The plaintiff sued the defendants over the infringement of two patents covering a cooling system for computer processing units. The plaintiff’s damages expert calculated a reasonable royalty using the Georgia-Pacific framework. The method centers on the construct of a hypothetical negotiation to determine what kind of agreement the parties would have entered into just before infringement began. As a starting point, the expert used an actual patent license agreement the plaintiff had made with a third party and which, the expert said, resulted in an effective rate of between 10% and 19%.
Although the midpoint of the range was 14.5%, the expert decided for the parties in dispute a reasonable royalty would have been slightly higher—16%—based on her analysis of the relevant Georgia-Pacific factors.

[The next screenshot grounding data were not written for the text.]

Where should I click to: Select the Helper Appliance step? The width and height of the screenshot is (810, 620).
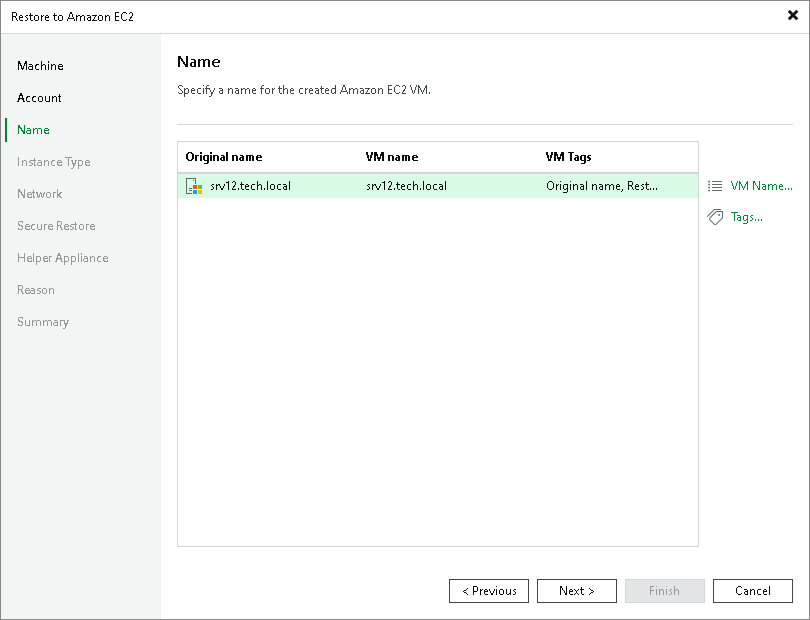(62, 257)
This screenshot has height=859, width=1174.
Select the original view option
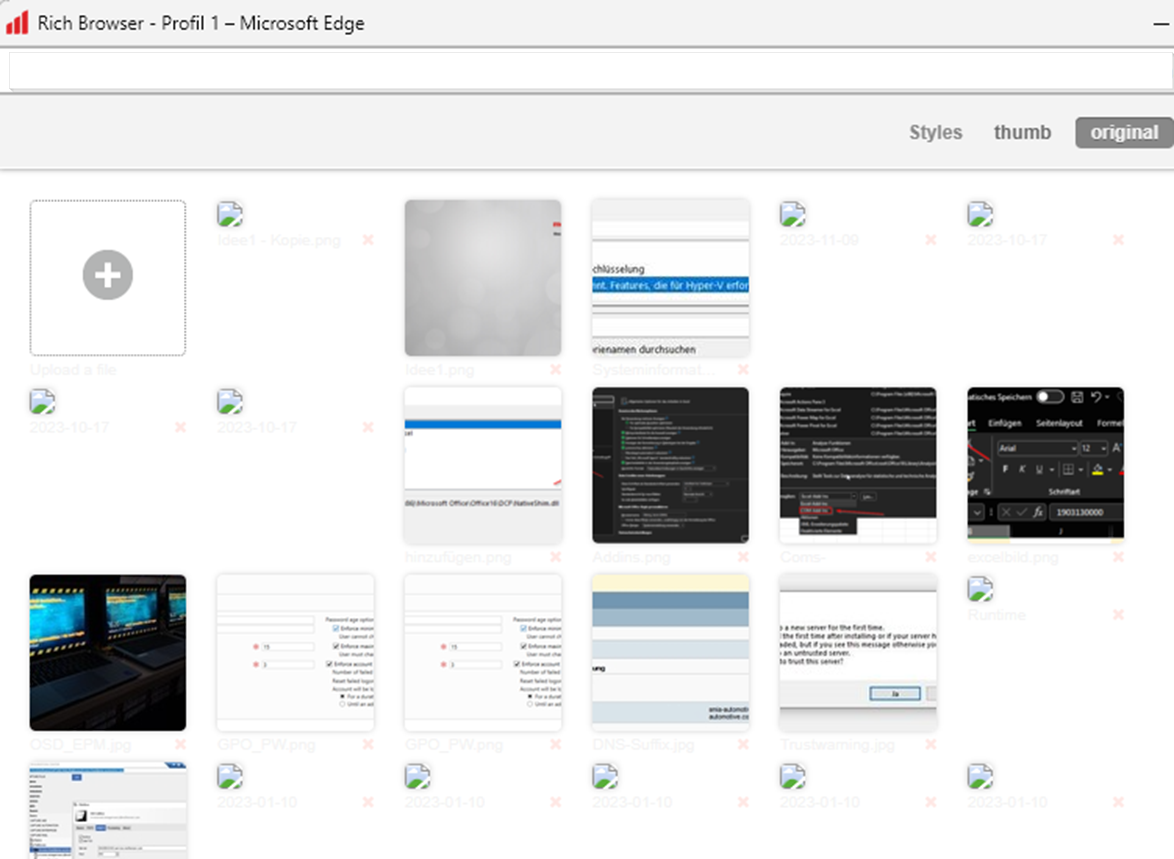tap(1124, 133)
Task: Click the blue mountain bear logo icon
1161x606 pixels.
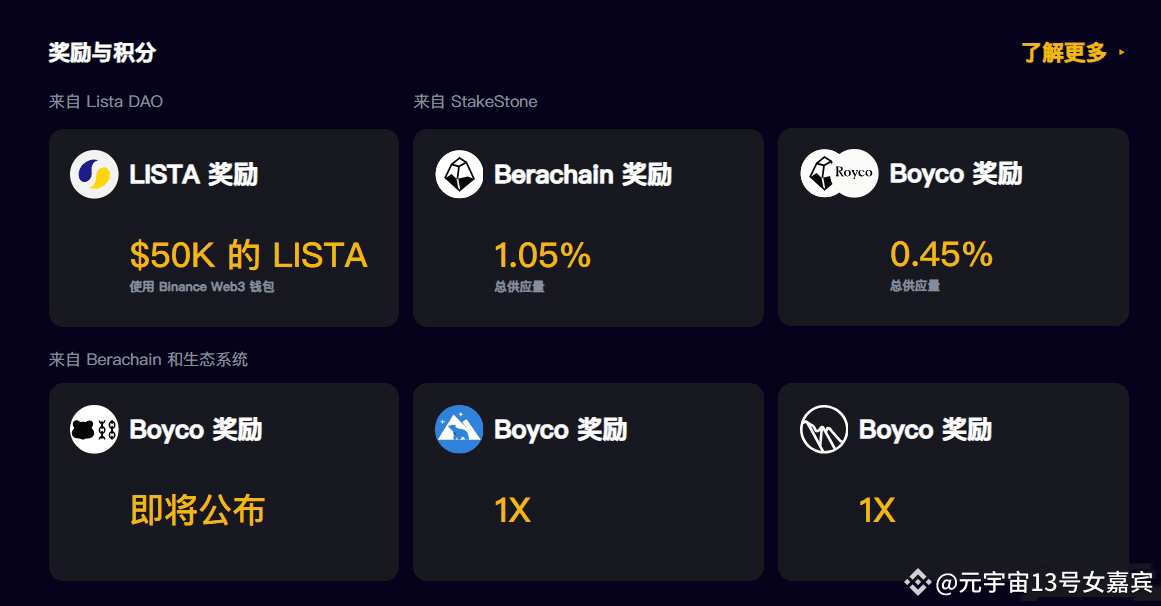Action: pos(459,429)
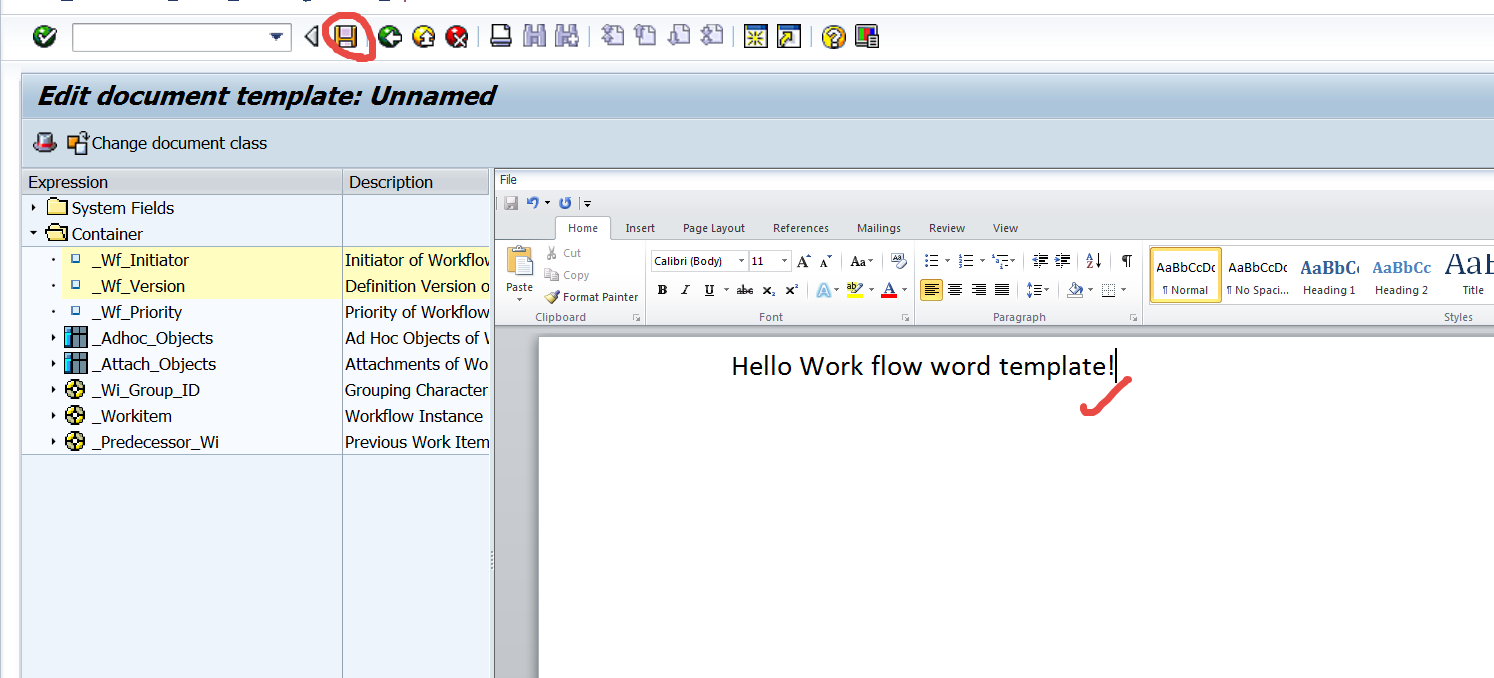The width and height of the screenshot is (1494, 678).
Task: Switch to the Insert ribbon tab
Action: (x=639, y=227)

The plaintiff’s per-unit profit on its cooling units was an important, though not the only, factor, the expert considered.
The defendants’ expert accused the opposing expert of performing a “pseudo” lost profits analysis.
The jury found liability and awarded the plaintiff damages based on a 14.5% royalty.
In a post-trial motion, the defendants unsuccessfully asked the trial court to set aside the damages award, arguing the jury’s damages findings lacked support in the evidence.
The defendants then appealed the award with the Federal Circuit, claiming the plaintiff expert’s analysis relied too much on the patent holder’s per-unit profit. They conceded that “profits may be considered as a factor in the reasonable royalty calculation.” However, they said, the profit factor “predominated and virtually subsumed [the plaintiff’s] entire damages case.” Also, the plaintiff expert’s calculation would make lost profits damages no longer worth pursuing by patent owners.
The Federal Circuit found no evidence the expert used an improper legal methodology. Further, being able to account for profits in a reasonable royalty analysis did not take away the incentive to pursue lost profits damages, the Federal Circuit said. Unlike a reasonable royalty analysis, which had to consider the interests of both sides, a lost profits analysis had a singular focus: the patent owner’s interests. Therefore, it might generate a higher award, the court pointed out.
There was substantial evidence to support the jury’s finding in favor of a 14.5% royalty rate, the Federal Circuit concluded.